A study by the Department for Education published this week has revealed that ‘literally’ is literally the most commonly spoken word in Britain today.
The increasingly popular term pushed out last year’s winner – ‘the’ – into second place by literally a fraction, closely followed by year-on-year heavyweights ‘of’ and ‘to’.
‘This literally marks a sea change in the British public’s speaking habits,’ said Tina Mimmack, a spokeswoman for the department. ‘Up to this point, literally only punchy prepositions or the definite article ever walked away with the prize of Britain’s most spoken word, so to see a nine-letter adverb win the day is literally amazing.’

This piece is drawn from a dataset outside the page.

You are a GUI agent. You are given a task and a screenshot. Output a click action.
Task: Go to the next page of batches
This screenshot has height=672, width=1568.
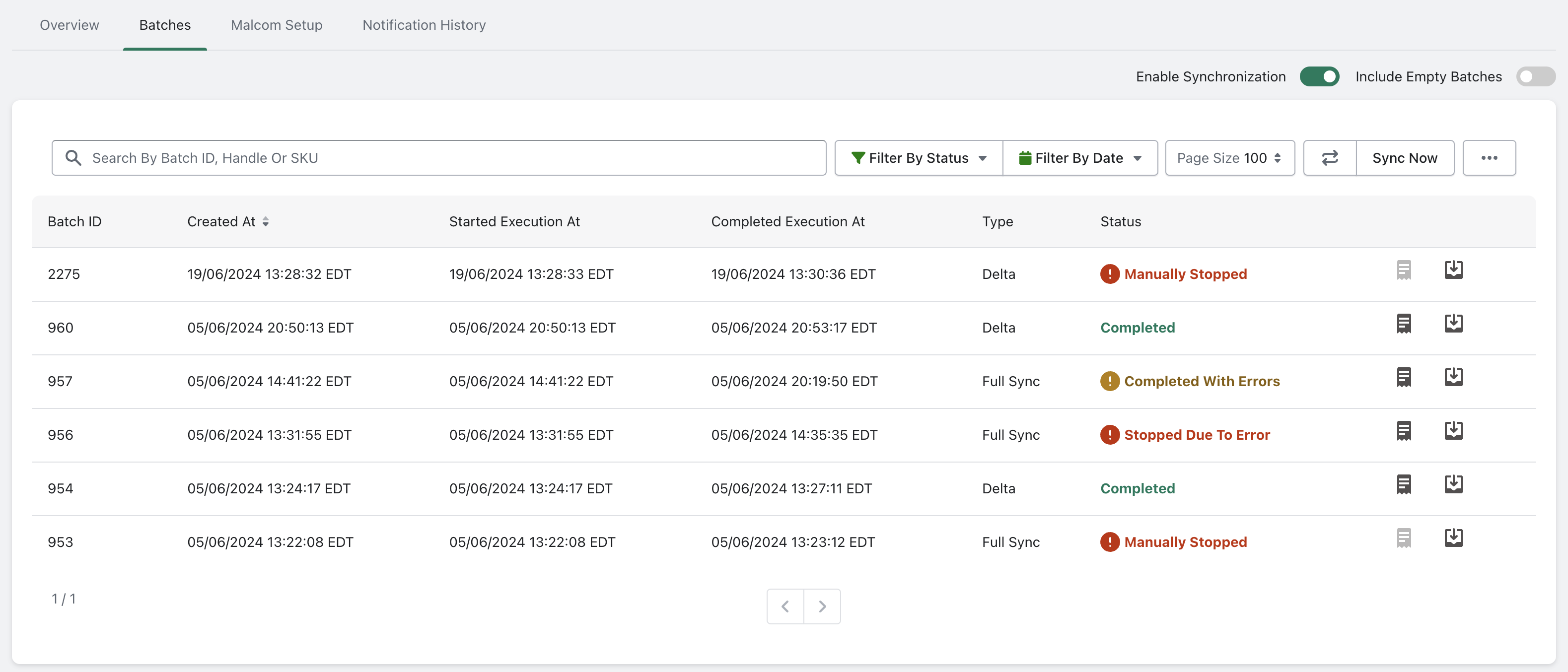(823, 606)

‘Literally’ began its rise to prominence in Britain during the latter part of 2004 when literally every Premiership footballer began to use the term in post-match television interviews. Most footballers literally have no formal education, but their words often carry great weight with fans up and down the country, and it wasn’t long before the term literally caught on like wildfire.
However, not everyone is happy with the terms literally meteoric rise to the top. There are concerns in linguistic circles, for example, that the word is being misused on a daily basis by literally nearly all of the British population.
‘When all is said and done, it is literally the most superfluous term you can use in the English lexicon,’ said Peter Forbes, chairman of the Queen’s English Society. ‘You are literally placing emphasis on a word that requires none. I literally won’t rest until the word is used only in its proper, literal sense.’